%%

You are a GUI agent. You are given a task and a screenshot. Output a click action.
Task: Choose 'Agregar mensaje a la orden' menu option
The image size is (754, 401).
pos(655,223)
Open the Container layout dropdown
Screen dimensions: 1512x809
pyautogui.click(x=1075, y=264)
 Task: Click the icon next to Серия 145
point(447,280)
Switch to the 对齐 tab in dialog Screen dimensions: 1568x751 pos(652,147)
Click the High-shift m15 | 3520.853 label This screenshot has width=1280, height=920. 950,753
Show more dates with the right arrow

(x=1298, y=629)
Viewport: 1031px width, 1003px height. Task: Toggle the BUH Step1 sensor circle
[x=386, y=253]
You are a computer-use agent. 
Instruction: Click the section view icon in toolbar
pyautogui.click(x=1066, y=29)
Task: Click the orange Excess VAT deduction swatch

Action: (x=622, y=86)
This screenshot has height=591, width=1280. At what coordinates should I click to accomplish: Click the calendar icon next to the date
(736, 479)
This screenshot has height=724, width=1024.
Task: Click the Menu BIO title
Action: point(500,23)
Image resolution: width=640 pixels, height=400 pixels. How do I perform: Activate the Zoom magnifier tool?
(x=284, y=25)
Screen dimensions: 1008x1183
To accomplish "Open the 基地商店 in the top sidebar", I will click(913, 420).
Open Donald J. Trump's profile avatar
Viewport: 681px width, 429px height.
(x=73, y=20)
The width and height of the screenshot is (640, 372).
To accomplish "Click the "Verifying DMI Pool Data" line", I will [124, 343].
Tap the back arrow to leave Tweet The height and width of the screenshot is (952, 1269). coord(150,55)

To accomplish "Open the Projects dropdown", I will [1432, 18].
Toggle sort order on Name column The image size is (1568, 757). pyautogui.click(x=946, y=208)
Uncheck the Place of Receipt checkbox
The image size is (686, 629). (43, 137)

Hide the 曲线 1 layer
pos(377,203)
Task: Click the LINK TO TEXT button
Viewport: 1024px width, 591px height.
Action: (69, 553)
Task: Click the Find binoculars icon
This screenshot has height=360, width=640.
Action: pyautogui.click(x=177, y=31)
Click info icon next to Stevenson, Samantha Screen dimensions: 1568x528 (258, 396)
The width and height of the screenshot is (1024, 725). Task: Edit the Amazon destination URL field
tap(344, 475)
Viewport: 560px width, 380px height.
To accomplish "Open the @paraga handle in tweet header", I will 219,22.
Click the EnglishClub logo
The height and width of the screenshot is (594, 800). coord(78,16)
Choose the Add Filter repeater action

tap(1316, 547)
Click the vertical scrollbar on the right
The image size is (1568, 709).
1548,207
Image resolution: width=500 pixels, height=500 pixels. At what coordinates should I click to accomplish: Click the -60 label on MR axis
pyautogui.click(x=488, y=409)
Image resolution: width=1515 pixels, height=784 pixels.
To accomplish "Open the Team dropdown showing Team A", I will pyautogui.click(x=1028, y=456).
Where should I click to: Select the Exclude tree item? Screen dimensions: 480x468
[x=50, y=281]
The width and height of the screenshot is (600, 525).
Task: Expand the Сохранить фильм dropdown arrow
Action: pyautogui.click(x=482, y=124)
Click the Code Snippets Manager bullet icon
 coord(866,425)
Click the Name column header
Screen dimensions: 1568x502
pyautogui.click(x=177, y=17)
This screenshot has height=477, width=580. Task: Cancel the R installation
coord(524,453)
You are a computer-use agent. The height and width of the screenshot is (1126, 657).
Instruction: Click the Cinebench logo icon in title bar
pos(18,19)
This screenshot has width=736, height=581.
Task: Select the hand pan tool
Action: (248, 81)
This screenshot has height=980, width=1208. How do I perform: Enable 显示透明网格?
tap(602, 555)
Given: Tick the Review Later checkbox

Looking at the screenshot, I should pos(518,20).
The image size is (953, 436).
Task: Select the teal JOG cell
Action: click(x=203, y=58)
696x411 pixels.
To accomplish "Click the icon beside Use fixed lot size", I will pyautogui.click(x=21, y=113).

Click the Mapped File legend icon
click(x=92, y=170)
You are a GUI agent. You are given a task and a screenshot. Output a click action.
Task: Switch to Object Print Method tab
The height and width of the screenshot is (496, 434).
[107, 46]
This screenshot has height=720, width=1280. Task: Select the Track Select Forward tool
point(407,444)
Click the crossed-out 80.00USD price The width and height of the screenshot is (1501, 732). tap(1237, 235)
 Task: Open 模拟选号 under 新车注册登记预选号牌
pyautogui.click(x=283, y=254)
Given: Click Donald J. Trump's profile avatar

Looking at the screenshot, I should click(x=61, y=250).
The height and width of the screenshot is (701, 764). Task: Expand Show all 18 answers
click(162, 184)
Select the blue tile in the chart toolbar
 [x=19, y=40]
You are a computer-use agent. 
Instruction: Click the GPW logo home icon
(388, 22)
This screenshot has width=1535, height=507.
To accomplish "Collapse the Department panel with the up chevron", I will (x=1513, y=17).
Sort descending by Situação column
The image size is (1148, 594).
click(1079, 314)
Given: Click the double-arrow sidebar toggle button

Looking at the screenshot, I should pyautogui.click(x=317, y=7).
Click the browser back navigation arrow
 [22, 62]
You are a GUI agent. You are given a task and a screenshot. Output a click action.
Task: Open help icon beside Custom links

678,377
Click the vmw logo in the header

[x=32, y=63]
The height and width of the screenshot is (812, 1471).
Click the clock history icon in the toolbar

%%

What to work on
Verbatim output is expected for the lines from the start of the data to the line in which "Toggle sort order" appears, both included.

Response to this task
You are a GUI agent. You are given a task and a screenshot. Output a click action.
Task: Choose 'Agregar mensaje a la orden' menu option
The image size is (754, 401).
pos(655,223)
Open the Container layout dropdown
Screen dimensions: 1512x809
pyautogui.click(x=1075, y=264)
 Task: Click the icon next to Серия 145
point(447,280)
Switch to the 对齐 tab in dialog Screen dimensions: 1568x751 pos(652,147)
Click the High-shift m15 | 3520.853 label This screenshot has width=1280, height=920. 950,753
Show more dates with the right arrow

(x=1298, y=629)
Viewport: 1031px width, 1003px height. Task: Toggle the BUH Step1 sensor circle
[x=386, y=253]
You are a computer-use agent. 
Instruction: Click the section view icon in toolbar
pyautogui.click(x=1066, y=29)
Task: Click the orange Excess VAT deduction swatch

Action: (x=622, y=86)
This screenshot has height=591, width=1280. At what coordinates should I click to accomplish: Click the calendar icon next to the date
(736, 479)
This screenshot has height=724, width=1024.
Task: Click the Menu BIO title
Action: point(500,23)
Image resolution: width=640 pixels, height=400 pixels. How do I perform: Activate the Zoom magnifier tool?
(x=284, y=25)
Screen dimensions: 1008x1183
To accomplish "Open the 基地商店 in the top sidebar", I will click(913, 420).
Open Donald J. Trump's profile avatar
Viewport: 681px width, 429px height.
(x=73, y=20)
The width and height of the screenshot is (640, 372).
To accomplish "Click the "Verifying DMI Pool Data" line", I will [124, 343].
Tap the back arrow to leave Tweet The height and width of the screenshot is (952, 1269). coord(150,55)

To accomplish "Open the Projects dropdown", I will [1432, 18].
Toggle sort order on Name column The image size is (1568, 757). pyautogui.click(x=946, y=208)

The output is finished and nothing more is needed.